WORK TASK: If a line in the records below contains "pixels", copy that line.

---- GIVEN ENTRIES

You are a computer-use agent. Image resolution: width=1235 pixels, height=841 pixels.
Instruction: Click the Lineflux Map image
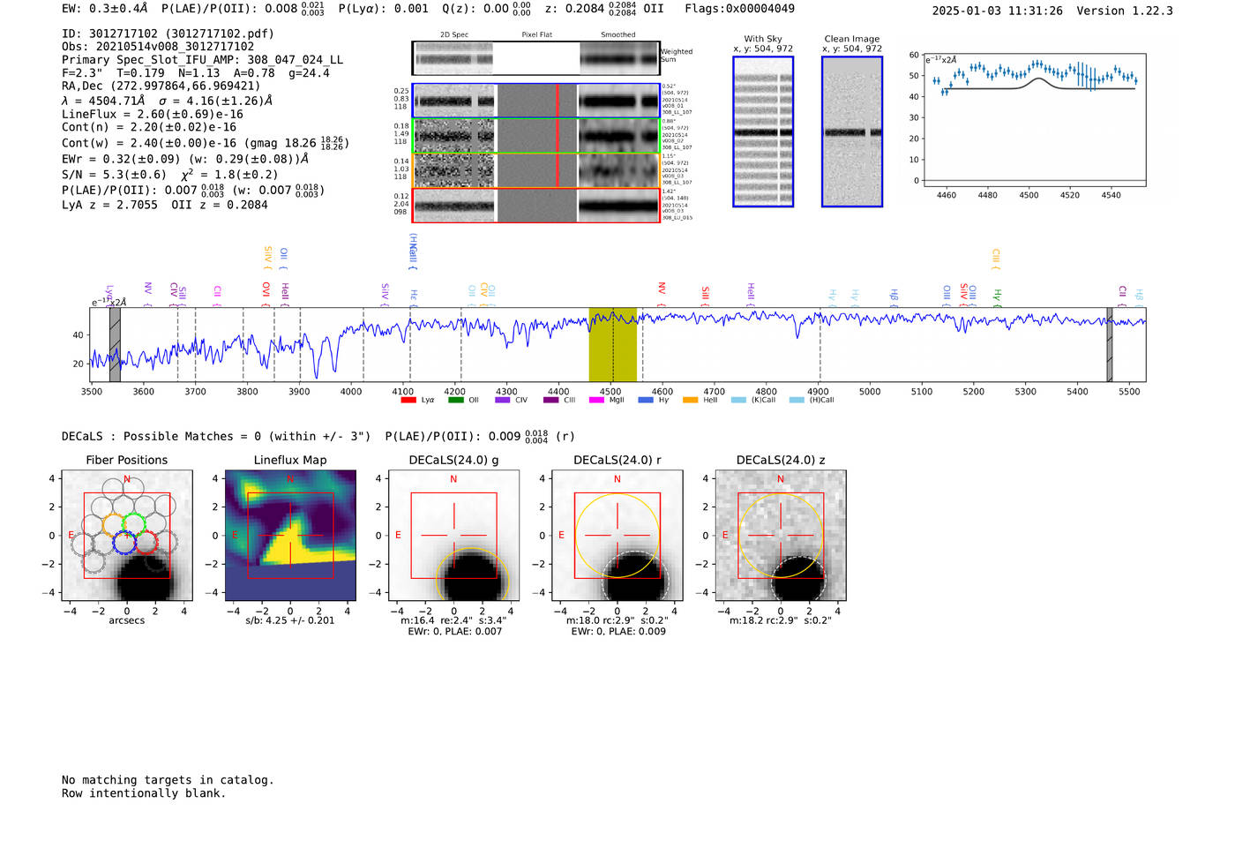(290, 536)
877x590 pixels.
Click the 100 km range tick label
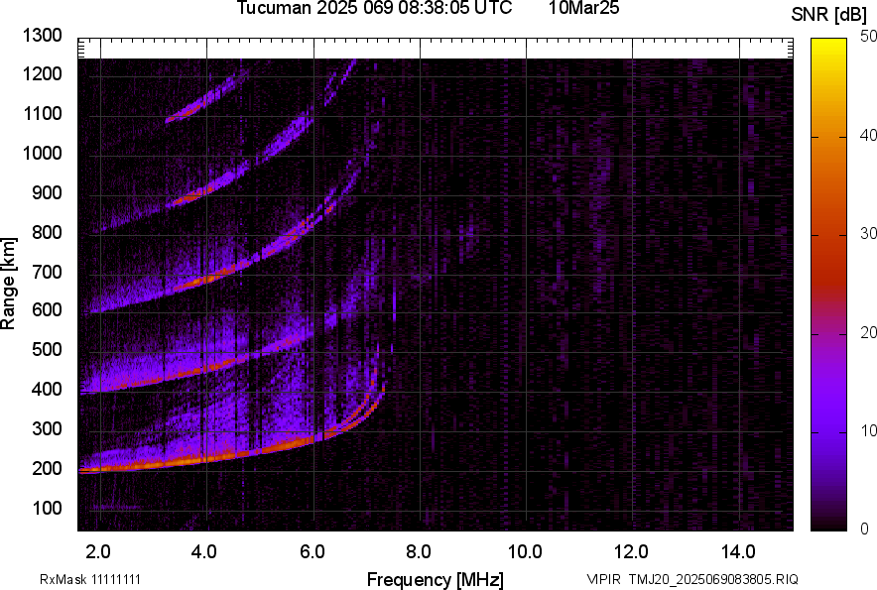tap(48, 508)
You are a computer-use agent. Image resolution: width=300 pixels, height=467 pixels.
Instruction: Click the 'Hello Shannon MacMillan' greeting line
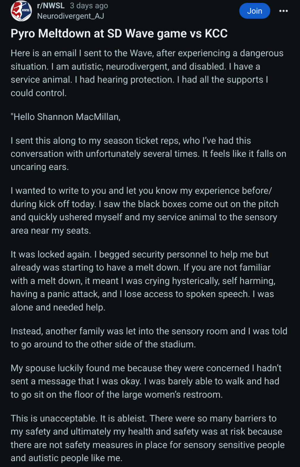click(x=66, y=117)
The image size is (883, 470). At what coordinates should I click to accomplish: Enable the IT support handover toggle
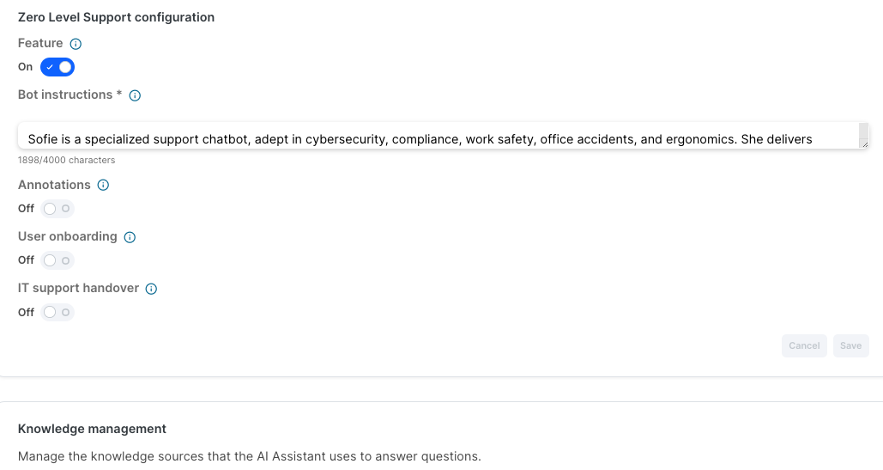[x=57, y=313]
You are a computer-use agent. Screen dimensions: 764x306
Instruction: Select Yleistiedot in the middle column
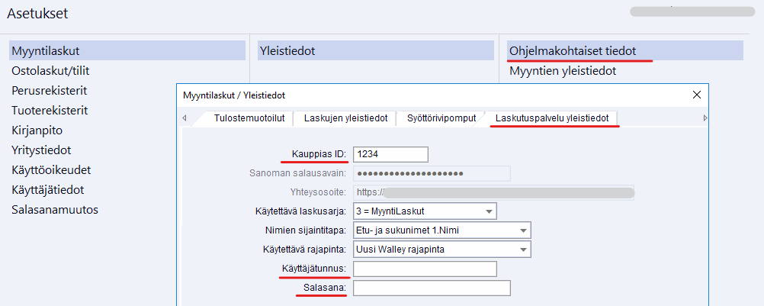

--------

TASK SOLUTION:
You are a computer-use agent. Image resolution: width=1235 pixels, height=841 pixels.
877x590 pixels.
You are a computer-use agent. Image resolution: width=300 pixels, height=467 pixels.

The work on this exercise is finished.